Reescribe todo lo que va desde la línea que contiene "You are a GUI" hasta la que contiene "Image resolution: width=1807", ambas incluidas, poniendo "button" en lugar de "icon" y sin cambiar nada más.

Material de trabajo:
* * * * * * * * *
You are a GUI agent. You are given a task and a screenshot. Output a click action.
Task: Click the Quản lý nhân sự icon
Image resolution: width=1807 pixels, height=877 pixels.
* * * * * * * * *
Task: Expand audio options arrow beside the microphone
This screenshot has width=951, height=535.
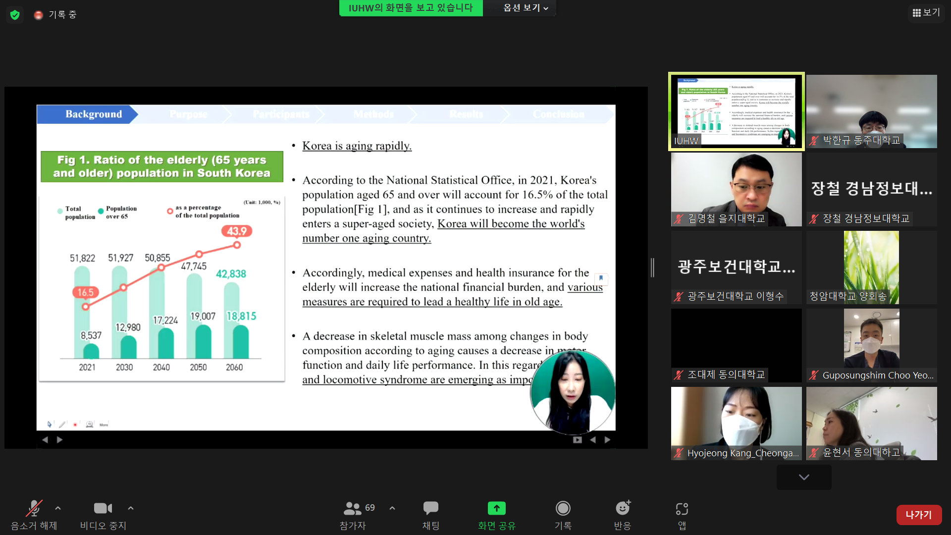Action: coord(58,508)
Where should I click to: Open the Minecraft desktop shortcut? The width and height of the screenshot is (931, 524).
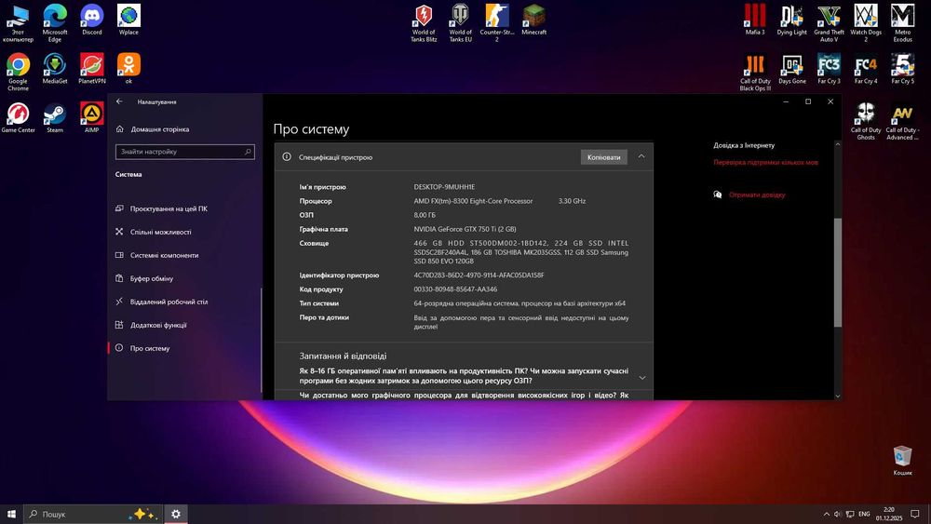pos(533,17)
* * * * * * * * *
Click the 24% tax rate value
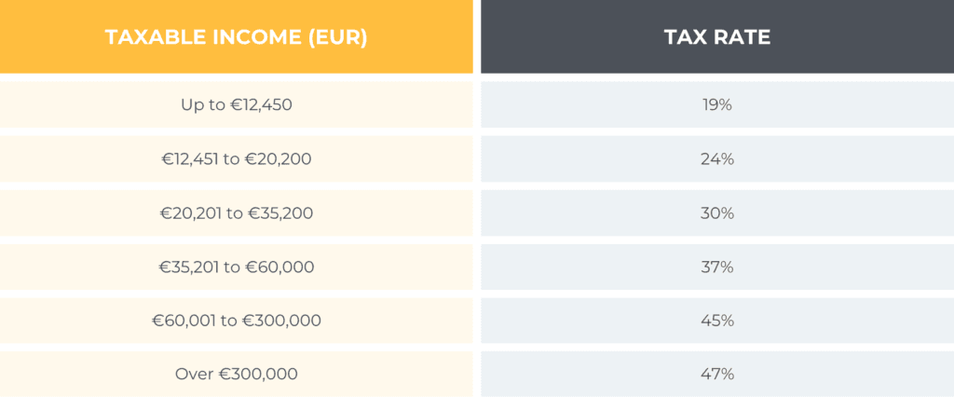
* * * * * * * * *
Salida completa:
You are a GUI agent. You are given a task and a screenshot. Output a click action.
Task: Click the Quản lý nhân sự button
Image resolution: width=1807 pixels, height=877 pixels.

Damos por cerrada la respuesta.